- WHAT TO DO:
Below are entries. Copy exactly the lines running from the line that holds "Where should I click to: Tap" to the line that holds "Task: Click the Undo arrow in toolbar", with both ends included.

- DATASET RECORDS:
*** Block opens ***

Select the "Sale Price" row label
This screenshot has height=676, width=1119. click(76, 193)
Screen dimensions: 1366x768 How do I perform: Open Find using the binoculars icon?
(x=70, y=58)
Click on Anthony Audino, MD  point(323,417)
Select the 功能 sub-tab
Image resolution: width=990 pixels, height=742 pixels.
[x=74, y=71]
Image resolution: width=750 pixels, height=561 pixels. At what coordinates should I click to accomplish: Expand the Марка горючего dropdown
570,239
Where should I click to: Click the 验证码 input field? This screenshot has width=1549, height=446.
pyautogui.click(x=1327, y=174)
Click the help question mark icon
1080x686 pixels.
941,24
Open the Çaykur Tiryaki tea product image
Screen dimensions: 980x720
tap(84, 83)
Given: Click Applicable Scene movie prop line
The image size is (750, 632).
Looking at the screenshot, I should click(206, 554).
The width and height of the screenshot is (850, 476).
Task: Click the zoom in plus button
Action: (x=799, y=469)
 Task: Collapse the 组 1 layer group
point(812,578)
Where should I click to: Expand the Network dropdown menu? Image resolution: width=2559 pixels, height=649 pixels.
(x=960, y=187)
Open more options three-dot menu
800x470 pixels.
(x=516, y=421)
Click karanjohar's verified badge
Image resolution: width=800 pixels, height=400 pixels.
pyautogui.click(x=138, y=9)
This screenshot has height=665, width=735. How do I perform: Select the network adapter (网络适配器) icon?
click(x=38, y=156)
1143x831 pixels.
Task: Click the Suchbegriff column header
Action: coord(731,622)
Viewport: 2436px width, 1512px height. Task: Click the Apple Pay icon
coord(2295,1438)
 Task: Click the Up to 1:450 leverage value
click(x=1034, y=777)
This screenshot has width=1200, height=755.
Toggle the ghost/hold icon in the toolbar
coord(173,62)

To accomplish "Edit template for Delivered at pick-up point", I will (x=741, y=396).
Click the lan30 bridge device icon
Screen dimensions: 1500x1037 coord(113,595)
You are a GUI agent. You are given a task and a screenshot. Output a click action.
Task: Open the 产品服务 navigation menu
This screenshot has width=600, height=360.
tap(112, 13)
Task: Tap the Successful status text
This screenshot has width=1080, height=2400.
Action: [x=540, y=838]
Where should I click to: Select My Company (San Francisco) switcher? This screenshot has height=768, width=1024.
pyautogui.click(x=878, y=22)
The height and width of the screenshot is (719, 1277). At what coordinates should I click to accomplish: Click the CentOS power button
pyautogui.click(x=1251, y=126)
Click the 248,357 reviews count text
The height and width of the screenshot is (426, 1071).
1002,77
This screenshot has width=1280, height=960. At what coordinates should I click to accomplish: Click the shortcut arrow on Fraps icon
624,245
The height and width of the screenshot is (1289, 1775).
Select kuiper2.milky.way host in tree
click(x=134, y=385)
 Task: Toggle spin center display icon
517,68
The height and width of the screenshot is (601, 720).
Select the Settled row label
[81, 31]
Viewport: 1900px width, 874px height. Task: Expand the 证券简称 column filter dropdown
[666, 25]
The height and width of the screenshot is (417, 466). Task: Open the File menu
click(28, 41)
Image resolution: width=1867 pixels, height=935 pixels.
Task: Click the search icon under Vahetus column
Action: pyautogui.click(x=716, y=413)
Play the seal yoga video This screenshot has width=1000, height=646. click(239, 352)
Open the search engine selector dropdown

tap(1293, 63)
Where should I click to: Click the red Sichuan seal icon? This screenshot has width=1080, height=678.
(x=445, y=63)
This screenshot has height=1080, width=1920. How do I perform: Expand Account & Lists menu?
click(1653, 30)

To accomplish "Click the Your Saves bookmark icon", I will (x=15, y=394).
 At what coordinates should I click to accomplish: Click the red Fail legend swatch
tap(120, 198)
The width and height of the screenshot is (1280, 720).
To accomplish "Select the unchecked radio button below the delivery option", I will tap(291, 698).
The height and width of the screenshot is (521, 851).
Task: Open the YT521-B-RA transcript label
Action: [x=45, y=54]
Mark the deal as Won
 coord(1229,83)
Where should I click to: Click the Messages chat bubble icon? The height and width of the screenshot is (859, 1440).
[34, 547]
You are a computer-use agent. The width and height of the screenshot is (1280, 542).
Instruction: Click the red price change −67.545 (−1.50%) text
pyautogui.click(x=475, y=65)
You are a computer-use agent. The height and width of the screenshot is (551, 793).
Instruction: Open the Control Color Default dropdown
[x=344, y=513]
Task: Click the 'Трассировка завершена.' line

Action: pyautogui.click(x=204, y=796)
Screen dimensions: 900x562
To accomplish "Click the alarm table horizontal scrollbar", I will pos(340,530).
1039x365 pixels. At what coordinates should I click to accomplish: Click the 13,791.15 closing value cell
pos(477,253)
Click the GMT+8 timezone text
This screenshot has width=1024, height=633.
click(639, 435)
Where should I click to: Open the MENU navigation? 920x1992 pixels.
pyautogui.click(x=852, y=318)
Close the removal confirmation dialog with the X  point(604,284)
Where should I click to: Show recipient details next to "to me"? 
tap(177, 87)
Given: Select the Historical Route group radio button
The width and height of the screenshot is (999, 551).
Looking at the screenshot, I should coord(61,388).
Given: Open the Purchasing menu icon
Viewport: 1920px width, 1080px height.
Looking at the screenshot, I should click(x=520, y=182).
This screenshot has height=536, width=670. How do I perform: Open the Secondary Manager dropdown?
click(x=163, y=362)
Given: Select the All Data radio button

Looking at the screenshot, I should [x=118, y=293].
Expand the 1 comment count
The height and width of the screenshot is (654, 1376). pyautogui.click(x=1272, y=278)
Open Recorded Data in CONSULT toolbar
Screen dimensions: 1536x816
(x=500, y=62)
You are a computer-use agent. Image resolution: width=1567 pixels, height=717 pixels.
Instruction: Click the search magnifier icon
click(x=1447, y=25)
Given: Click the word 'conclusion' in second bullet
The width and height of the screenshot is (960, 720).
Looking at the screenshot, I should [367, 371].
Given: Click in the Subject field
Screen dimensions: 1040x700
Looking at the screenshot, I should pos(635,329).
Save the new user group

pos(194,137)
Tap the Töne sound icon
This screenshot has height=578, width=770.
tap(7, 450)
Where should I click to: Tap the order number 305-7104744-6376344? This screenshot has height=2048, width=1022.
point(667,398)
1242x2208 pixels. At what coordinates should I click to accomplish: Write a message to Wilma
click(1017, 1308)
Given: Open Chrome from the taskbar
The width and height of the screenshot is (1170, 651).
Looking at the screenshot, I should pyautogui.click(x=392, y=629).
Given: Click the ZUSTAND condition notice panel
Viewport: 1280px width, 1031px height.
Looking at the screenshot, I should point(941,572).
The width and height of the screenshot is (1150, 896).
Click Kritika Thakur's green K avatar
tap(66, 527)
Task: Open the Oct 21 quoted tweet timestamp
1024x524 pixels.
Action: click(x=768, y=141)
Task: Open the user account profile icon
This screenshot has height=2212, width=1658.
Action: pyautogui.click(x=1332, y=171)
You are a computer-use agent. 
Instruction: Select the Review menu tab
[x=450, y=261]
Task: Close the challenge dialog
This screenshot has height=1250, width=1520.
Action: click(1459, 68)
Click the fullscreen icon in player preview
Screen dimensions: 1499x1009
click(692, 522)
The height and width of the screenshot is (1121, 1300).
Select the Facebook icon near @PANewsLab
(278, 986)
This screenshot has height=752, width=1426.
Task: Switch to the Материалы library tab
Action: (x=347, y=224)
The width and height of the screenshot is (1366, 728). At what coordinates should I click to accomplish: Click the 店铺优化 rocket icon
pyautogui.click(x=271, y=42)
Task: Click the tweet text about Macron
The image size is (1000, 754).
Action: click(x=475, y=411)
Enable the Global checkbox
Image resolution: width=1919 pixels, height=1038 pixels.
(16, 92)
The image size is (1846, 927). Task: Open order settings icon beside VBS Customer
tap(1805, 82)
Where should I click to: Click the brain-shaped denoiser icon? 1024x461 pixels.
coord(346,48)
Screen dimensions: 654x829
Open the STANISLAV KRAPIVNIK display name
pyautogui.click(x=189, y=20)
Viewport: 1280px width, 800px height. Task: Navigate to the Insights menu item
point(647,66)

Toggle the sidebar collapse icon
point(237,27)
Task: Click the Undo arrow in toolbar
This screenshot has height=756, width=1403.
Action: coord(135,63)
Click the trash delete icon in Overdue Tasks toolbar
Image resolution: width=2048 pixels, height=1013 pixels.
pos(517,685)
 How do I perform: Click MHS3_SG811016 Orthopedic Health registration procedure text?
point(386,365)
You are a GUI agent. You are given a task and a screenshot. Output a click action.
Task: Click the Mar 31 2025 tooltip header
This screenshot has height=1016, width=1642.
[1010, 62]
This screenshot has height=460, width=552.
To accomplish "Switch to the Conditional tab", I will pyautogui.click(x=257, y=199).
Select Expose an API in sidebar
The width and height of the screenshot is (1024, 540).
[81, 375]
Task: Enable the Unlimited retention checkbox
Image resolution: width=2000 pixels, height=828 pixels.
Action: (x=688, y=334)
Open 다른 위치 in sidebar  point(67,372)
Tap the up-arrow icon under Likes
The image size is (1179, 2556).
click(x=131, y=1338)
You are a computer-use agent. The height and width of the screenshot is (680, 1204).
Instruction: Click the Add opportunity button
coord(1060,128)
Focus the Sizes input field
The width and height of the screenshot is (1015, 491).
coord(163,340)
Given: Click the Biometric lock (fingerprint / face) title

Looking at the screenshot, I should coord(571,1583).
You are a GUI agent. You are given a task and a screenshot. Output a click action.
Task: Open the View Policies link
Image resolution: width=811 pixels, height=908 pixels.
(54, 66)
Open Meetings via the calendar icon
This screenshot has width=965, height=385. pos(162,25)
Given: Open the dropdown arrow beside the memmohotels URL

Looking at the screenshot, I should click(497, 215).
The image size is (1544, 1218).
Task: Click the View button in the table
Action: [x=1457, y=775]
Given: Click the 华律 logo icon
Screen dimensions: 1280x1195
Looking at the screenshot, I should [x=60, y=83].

*** Block closes ***

- COMPLETED TASK:
Where should I click to: Tap the order number 305-7104744-6376344? This screenshot has height=2048, width=1022.
point(667,398)
1242x2208 pixels. At what coordinates should I click to accomplish: Write a message to Wilma
click(1017, 1308)
Given: Open Chrome from the taskbar
The width and height of the screenshot is (1170, 651).
Looking at the screenshot, I should pyautogui.click(x=392, y=629).
Given: Click the ZUSTAND condition notice panel
Viewport: 1280px width, 1031px height.
Looking at the screenshot, I should point(941,572).
The width and height of the screenshot is (1150, 896).
Click Kritika Thakur's green K avatar
tap(66, 527)
Task: Open the Oct 21 quoted tweet timestamp
1024x524 pixels.
Action: click(x=768, y=141)
Task: Open the user account profile icon
This screenshot has height=2212, width=1658.
Action: pyautogui.click(x=1332, y=171)
You are a computer-use agent. 
Instruction: Select the Review menu tab
[x=450, y=261]
Task: Close the challenge dialog
This screenshot has height=1250, width=1520.
Action: click(1459, 68)
Click the fullscreen icon in player preview
Screen dimensions: 1499x1009
click(692, 522)
The height and width of the screenshot is (1121, 1300).
Select the Facebook icon near @PANewsLab
(278, 986)
This screenshot has height=752, width=1426.
Task: Switch to the Материалы library tab
Action: (x=347, y=224)
The width and height of the screenshot is (1366, 728). At what coordinates should I click to accomplish: Click the 店铺优化 rocket icon
pyautogui.click(x=271, y=42)
Task: Click the tweet text about Macron
The image size is (1000, 754).
Action: click(x=475, y=411)
Enable the Global checkbox
Image resolution: width=1919 pixels, height=1038 pixels.
(16, 92)
The image size is (1846, 927). Task: Open order settings icon beside VBS Customer
tap(1805, 82)
Where should I click to: Click the brain-shaped denoiser icon? 1024x461 pixels.
coord(346,48)
Screen dimensions: 654x829
Open the STANISLAV KRAPIVNIK display name
pyautogui.click(x=189, y=20)
Viewport: 1280px width, 800px height. Task: Navigate to the Insights menu item
point(647,66)

Toggle the sidebar collapse icon
point(237,27)
Task: Click the Undo arrow in toolbar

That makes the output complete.